• WORK INSTRUCTIONS: Within the records below is a range that opens at the line with "Image resolution: width=858" and closes at the line with "Given: Open the 客户 (Customer) sidebar module". Return that range word for word, both ends included, and only that range.
(DATA UNDER STUDY Opens)
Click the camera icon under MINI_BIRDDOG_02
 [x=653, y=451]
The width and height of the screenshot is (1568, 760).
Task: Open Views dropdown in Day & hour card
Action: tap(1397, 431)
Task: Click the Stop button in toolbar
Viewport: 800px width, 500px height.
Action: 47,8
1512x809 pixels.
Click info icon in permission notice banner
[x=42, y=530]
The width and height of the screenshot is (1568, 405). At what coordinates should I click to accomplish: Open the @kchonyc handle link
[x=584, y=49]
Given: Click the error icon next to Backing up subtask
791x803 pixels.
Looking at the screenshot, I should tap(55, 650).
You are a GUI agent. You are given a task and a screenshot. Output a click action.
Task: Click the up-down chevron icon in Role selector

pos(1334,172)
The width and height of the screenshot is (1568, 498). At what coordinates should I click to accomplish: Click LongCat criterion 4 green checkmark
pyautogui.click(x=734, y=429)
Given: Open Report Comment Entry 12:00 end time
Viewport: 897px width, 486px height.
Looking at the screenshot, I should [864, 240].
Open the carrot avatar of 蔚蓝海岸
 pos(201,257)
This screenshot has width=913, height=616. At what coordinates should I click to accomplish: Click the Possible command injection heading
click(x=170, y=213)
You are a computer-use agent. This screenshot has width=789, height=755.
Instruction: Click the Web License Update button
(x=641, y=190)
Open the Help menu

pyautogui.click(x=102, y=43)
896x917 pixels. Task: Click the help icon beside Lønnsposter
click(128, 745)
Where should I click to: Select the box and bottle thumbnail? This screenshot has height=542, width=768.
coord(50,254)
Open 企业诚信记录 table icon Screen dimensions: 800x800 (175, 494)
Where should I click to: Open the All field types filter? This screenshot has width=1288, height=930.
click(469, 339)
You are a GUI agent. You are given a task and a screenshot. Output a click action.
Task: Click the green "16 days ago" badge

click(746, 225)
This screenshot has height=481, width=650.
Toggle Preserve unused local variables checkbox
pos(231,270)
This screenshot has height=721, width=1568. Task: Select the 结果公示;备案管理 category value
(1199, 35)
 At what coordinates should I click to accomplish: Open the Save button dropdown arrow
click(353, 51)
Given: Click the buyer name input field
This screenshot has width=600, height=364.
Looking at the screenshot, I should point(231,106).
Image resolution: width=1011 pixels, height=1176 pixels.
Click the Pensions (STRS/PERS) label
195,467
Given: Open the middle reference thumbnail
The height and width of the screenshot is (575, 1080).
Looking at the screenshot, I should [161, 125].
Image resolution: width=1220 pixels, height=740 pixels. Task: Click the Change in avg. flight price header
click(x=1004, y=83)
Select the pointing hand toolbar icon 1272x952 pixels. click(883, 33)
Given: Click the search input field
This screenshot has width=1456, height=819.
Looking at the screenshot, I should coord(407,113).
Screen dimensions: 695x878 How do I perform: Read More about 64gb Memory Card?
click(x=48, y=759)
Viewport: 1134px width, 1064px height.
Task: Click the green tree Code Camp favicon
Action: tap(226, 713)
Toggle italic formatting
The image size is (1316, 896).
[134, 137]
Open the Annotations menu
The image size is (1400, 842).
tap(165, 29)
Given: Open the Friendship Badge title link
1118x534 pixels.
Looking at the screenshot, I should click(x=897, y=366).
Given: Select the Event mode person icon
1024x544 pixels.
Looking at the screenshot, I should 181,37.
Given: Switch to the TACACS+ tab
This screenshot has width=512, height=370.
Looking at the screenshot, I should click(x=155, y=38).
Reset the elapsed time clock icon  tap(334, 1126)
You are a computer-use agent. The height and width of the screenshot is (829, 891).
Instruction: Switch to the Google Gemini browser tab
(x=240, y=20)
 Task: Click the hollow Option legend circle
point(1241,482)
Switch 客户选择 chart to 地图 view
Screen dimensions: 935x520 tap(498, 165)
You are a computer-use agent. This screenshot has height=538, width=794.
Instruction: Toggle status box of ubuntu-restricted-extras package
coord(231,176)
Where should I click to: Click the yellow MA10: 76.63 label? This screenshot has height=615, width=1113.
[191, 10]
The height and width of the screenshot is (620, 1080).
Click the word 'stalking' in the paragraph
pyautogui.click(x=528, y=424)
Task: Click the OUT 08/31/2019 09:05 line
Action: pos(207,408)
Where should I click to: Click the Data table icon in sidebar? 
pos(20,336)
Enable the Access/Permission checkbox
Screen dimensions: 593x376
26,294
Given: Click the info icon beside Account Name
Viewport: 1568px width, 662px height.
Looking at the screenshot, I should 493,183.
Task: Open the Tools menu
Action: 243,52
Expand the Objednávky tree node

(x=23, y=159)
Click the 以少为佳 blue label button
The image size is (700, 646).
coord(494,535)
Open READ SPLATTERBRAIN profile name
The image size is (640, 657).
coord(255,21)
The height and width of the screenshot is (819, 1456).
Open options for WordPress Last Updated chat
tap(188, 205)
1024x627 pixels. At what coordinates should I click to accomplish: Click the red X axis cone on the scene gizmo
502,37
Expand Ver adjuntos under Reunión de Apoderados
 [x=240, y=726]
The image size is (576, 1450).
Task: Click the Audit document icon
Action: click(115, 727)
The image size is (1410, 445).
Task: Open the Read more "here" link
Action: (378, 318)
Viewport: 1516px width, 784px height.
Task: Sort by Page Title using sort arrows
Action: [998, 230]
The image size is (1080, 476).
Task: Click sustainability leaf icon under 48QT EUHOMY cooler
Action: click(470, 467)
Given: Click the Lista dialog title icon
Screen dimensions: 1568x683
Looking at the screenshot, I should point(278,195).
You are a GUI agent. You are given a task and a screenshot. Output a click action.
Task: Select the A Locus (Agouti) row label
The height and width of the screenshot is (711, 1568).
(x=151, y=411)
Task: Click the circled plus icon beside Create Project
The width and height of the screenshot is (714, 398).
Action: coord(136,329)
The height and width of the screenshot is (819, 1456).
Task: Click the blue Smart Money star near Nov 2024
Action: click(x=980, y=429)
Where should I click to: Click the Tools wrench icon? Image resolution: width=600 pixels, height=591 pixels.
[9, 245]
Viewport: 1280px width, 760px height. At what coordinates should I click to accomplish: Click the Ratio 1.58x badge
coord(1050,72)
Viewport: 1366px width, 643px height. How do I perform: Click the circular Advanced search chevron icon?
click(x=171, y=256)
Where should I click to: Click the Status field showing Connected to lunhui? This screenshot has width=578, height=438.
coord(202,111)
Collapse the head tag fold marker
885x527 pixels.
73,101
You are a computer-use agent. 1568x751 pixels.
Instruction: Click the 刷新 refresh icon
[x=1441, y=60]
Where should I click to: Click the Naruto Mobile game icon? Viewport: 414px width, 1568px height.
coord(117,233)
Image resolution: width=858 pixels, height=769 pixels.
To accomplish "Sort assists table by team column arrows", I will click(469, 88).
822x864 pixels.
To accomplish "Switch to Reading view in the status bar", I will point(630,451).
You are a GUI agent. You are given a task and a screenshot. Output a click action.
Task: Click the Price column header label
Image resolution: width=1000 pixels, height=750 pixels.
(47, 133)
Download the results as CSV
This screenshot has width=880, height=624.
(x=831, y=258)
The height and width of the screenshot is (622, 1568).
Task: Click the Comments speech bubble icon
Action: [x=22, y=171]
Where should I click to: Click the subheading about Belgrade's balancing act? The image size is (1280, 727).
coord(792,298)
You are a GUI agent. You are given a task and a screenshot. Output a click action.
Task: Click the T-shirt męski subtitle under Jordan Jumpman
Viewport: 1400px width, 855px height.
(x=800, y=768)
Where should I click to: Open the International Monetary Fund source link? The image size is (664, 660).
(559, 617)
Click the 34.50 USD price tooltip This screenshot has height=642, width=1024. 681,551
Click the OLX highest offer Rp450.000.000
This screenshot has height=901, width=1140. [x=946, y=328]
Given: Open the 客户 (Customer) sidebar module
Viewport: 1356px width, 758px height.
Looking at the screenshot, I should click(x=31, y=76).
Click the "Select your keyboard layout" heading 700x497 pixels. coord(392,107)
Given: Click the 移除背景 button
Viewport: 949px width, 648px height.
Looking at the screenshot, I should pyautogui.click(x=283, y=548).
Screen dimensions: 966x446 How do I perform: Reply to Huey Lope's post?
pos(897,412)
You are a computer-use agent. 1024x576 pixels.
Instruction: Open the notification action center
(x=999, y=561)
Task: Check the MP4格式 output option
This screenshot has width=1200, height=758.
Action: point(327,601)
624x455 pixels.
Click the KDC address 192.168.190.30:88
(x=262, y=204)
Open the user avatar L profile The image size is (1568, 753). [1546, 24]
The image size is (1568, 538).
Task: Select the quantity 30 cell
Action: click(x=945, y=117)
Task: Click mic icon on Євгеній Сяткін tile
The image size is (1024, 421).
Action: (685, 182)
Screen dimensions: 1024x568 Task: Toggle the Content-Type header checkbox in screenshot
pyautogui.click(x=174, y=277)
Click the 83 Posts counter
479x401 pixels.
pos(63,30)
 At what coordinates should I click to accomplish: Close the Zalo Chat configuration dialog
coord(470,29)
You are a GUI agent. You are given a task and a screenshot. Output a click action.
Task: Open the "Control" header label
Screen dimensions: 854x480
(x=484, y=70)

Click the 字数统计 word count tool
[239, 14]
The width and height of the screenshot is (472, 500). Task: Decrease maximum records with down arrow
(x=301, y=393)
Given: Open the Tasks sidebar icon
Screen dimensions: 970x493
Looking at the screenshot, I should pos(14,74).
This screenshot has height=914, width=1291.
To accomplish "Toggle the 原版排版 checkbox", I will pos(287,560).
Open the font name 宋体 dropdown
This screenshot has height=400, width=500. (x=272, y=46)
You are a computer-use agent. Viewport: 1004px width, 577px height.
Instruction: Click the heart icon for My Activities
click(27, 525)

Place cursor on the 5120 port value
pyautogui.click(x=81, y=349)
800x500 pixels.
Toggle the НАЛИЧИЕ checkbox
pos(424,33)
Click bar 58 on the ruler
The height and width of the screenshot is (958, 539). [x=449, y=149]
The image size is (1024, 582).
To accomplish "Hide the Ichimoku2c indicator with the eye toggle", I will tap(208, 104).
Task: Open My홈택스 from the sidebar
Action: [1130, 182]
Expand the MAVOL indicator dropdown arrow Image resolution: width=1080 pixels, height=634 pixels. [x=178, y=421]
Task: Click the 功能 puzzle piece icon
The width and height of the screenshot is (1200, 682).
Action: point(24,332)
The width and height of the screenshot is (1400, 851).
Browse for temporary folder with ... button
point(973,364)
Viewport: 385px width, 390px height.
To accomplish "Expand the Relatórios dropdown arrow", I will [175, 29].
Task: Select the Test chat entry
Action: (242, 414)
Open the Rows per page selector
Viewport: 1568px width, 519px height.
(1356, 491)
(DATA UNDER STUDY Closes)
• WRITTEN ANSWER:
Image resolution: width=858 pixels, height=769 pixels.
To accomplish "Sort assists table by team column arrows", I will click(469, 88).
822x864 pixels.
To accomplish "Switch to Reading view in the status bar", I will point(630,451).
You are a GUI agent. You are given a task and a screenshot. Output a click action.
Task: Click the Price column header label
Image resolution: width=1000 pixels, height=750 pixels.
(47, 133)
Download the results as CSV
This screenshot has width=880, height=624.
(x=831, y=258)
The height and width of the screenshot is (622, 1568).
Task: Click the Comments speech bubble icon
Action: [x=22, y=171]
Where should I click to: Click the subheading about Belgrade's balancing act? The image size is (1280, 727).
coord(792,298)
You are a GUI agent. You are given a task and a screenshot. Output a click action.
Task: Click the T-shirt męski subtitle under Jordan Jumpman
Viewport: 1400px width, 855px height.
(x=800, y=768)
Where should I click to: Open the International Monetary Fund source link? The image size is (664, 660).
(559, 617)
Click the 34.50 USD price tooltip This screenshot has height=642, width=1024. 681,551
Click the OLX highest offer Rp450.000.000
This screenshot has height=901, width=1140. [x=946, y=328]
Given: Open the 客户 (Customer) sidebar module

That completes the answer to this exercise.